次に誤った内容のコメントに関してですが,誤った内容のコメントが発生する原因は大きく2種類に分けられると考えます,一つはプログラムの理解不足やソースコードそのものの誤りからソースコードとコメントが乖離してしまうケース,もう一つはプログラムの修正がコメントに反映されていないケースです.前者に関してはコメントの書き方の工夫では対処できず,製作者の理解やソースコードの修正が必要となりますが,後者に関してはコメントに内容を意識することで多少防止することができる可能性があります.それはコメントを書く際にそのコードが何をしているのかではなくそのコードが何をしたいかを意識することです.言い換えれば,コードの手法ではなくそのコードを書いた目的を記述するということです.プログラム修正において,同じブロック内ならば目的が大きく変わることは手法が変わることに比べて比較的少ないため,目的を書いておくことによってソースコードの修正の影響を受けにくくなり,逆に手法が固定されないことでソースコードの修正がしやすくなります.

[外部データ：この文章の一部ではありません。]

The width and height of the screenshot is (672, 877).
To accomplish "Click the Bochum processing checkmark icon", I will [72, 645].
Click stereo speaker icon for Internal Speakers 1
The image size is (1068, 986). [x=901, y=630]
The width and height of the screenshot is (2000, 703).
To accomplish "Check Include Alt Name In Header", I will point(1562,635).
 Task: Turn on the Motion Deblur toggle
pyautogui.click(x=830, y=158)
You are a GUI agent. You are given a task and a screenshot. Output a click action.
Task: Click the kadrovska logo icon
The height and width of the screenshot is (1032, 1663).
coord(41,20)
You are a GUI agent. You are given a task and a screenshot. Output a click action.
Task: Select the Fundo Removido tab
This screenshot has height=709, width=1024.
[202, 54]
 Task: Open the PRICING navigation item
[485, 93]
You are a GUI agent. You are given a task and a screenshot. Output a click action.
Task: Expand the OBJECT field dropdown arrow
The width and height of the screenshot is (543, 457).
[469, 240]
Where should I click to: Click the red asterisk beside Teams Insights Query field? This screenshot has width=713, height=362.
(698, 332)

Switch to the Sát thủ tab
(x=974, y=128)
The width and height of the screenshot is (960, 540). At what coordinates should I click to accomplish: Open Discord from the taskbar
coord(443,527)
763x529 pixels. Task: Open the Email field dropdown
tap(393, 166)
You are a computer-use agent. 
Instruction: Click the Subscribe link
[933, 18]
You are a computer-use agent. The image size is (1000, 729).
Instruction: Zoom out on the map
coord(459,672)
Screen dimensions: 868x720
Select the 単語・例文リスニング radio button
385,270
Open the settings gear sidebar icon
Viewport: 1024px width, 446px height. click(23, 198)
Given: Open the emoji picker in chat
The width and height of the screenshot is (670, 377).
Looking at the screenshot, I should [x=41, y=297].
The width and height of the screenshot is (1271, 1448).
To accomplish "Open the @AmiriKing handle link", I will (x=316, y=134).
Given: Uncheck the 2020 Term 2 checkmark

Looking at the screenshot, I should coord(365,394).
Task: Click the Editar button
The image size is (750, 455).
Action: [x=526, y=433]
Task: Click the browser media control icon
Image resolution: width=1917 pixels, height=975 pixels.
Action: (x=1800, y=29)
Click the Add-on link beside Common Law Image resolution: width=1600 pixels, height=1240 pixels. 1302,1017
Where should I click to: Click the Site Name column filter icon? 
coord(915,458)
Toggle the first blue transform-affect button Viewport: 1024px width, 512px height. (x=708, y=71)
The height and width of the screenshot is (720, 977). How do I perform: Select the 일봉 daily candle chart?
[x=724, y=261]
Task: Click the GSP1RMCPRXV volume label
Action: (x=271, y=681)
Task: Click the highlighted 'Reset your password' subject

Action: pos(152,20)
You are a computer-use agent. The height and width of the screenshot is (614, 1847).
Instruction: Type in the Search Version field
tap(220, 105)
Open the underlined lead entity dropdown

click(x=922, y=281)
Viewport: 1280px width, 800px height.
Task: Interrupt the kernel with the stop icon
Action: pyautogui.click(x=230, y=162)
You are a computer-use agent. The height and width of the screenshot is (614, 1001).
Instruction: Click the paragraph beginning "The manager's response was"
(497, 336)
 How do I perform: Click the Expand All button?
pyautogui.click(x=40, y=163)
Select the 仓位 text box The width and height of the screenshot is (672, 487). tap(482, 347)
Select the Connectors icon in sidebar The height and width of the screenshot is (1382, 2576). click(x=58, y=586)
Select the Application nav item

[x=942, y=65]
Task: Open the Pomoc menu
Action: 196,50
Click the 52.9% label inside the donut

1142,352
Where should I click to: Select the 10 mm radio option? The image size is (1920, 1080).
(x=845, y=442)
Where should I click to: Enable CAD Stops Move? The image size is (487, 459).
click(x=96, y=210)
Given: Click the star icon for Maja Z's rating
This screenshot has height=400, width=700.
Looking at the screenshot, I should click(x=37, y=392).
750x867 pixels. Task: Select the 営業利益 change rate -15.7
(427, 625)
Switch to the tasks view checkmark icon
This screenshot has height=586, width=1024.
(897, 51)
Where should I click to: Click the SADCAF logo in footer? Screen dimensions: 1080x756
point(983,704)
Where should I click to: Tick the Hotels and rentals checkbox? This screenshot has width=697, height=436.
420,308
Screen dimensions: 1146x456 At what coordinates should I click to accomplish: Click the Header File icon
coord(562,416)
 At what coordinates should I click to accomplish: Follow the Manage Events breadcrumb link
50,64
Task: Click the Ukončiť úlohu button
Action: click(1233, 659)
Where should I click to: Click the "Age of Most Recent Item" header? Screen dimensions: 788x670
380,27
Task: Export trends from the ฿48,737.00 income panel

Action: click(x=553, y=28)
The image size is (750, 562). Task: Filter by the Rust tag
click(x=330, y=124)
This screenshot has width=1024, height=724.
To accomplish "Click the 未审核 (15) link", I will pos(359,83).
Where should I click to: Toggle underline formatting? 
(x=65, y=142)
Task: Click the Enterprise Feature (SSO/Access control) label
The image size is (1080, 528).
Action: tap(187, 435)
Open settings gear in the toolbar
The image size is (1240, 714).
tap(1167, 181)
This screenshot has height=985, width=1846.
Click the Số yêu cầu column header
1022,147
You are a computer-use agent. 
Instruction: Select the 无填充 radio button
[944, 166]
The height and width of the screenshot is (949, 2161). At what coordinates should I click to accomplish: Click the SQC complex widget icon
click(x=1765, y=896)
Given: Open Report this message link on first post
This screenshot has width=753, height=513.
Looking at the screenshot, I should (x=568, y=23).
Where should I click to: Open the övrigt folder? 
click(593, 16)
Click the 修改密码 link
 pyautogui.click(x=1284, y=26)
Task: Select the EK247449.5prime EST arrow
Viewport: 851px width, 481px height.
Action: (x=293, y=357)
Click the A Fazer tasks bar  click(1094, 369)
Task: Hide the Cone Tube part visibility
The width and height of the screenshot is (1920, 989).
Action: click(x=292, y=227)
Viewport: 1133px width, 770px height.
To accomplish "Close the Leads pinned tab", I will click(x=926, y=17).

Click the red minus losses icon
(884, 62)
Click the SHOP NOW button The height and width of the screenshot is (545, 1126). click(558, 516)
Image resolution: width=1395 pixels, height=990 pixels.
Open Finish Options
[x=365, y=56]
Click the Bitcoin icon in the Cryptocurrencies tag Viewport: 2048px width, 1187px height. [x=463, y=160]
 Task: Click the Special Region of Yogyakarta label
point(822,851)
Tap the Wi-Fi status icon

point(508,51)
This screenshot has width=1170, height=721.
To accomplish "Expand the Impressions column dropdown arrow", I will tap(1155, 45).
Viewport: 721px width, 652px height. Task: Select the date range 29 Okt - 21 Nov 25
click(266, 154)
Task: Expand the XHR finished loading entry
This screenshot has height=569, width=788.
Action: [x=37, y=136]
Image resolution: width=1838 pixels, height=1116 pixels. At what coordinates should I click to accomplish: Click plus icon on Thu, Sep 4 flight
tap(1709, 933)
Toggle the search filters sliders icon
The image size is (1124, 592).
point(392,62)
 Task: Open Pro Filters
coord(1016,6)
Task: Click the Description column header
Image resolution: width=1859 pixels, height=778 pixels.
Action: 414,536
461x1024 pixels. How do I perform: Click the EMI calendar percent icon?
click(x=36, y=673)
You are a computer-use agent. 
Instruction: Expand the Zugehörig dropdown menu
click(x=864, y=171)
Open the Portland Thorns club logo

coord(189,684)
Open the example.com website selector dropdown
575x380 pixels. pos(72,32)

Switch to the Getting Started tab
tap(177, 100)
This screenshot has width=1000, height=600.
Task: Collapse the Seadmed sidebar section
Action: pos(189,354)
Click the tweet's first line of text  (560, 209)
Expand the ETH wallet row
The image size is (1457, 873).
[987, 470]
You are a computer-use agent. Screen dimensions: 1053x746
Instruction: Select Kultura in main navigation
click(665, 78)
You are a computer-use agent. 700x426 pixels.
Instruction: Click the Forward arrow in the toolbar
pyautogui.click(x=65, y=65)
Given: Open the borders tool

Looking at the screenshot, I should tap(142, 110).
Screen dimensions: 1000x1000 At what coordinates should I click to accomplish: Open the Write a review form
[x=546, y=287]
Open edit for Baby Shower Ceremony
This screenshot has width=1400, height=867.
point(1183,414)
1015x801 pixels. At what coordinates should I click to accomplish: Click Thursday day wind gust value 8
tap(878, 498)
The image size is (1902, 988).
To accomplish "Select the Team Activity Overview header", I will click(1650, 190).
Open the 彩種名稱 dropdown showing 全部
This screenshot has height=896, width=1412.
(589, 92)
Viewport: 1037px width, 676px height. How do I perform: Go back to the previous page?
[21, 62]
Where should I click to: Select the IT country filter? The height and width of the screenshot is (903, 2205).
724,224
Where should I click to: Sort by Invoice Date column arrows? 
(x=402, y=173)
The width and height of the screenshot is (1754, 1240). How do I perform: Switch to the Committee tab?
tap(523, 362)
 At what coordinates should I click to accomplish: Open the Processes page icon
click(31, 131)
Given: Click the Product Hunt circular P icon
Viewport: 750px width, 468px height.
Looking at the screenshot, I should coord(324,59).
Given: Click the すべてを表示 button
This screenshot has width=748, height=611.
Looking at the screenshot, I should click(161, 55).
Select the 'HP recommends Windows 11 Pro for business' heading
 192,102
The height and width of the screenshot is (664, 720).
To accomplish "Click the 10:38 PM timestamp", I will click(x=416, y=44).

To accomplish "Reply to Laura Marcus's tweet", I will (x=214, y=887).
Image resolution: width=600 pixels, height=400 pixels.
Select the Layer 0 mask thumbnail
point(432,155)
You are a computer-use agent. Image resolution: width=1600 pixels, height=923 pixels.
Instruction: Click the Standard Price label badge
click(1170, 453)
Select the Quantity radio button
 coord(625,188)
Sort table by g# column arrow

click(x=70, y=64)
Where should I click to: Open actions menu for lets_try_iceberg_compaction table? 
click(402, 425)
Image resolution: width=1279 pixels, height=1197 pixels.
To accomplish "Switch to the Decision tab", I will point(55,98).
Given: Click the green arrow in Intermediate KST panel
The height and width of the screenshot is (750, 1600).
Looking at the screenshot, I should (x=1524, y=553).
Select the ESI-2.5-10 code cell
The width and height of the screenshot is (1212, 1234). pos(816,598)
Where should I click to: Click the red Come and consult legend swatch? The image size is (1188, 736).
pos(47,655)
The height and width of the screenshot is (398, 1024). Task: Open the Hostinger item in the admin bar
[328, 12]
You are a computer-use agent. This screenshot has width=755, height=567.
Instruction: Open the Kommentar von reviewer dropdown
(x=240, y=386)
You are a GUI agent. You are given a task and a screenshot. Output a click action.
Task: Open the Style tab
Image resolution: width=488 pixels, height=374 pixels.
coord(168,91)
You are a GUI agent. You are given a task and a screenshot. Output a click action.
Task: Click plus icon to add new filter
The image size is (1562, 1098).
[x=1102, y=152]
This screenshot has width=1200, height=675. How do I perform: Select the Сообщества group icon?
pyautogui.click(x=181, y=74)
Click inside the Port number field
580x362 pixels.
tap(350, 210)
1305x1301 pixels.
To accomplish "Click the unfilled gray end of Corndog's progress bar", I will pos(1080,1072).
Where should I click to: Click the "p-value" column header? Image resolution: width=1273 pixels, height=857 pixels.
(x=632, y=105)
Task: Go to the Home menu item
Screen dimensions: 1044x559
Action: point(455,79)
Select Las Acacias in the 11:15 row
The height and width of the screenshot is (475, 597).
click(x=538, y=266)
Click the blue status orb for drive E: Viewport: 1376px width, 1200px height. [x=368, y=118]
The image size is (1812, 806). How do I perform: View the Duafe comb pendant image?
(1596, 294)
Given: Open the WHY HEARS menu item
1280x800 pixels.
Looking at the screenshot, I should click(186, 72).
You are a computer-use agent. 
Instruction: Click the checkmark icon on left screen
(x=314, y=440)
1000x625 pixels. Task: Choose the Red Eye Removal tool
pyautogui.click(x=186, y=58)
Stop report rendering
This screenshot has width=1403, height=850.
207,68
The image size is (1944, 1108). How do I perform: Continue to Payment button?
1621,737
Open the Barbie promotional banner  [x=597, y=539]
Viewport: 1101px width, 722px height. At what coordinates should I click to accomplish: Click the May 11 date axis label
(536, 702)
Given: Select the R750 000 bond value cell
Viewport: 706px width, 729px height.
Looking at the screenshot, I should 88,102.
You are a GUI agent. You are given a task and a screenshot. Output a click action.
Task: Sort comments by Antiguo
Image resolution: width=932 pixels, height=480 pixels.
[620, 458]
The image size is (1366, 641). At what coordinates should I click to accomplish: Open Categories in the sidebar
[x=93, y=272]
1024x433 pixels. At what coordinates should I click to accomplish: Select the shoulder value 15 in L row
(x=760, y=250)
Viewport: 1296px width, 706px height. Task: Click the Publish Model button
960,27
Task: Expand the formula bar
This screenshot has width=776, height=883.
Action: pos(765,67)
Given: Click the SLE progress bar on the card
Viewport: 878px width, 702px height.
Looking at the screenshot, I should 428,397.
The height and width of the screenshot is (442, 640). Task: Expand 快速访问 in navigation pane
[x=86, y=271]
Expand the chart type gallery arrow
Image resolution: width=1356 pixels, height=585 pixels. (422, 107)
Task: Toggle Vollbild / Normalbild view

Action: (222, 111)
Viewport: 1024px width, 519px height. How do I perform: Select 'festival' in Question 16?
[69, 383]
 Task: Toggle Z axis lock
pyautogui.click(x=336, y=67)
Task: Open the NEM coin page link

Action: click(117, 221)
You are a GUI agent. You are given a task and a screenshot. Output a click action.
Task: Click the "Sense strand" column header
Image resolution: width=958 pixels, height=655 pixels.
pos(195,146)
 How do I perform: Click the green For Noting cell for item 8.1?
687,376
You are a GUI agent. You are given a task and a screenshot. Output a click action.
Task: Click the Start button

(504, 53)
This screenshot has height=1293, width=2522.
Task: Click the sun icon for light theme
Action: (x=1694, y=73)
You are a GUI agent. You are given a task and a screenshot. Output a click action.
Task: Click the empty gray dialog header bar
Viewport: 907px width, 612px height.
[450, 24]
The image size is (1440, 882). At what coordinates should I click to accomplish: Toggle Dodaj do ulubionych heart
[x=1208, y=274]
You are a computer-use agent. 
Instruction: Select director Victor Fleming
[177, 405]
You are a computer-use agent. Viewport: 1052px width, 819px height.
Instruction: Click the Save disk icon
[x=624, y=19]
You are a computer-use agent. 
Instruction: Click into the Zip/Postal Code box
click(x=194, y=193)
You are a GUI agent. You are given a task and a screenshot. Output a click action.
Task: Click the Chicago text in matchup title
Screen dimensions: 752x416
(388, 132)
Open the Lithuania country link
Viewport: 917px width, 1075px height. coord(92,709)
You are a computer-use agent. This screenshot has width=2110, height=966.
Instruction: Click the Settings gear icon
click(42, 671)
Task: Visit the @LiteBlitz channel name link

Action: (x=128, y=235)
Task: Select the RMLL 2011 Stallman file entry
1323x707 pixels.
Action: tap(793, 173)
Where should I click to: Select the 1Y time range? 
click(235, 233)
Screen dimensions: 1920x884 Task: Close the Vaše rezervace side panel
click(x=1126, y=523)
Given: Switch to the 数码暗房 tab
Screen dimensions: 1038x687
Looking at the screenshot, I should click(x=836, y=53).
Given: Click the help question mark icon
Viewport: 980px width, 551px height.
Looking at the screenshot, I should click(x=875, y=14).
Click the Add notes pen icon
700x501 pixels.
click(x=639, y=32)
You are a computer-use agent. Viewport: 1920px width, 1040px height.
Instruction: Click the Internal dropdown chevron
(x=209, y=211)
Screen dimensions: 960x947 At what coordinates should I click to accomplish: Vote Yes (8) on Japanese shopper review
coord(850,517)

今回は読みやすいコメントについてご紹介しました.読みやすいコードのためには,少なくともソースコードを読んで意図の読み取れない部分にはコメントが必要となるため,読みやすいコードのためには読みやすいコメントを書けるようになる必要があります.

しかし前半の話と矛盾するようですが,コメントが多すぎるとかえってコード全体の見通しが悪くなってしまいます.もし,ソースコードの変数や関数名から意図が読み取れるならばコメントは最小限で済みます.そのため次回はコメントに頼りすぎずに読みやすいコードを書くために,変数や関数の命名についてご説明しようと思います.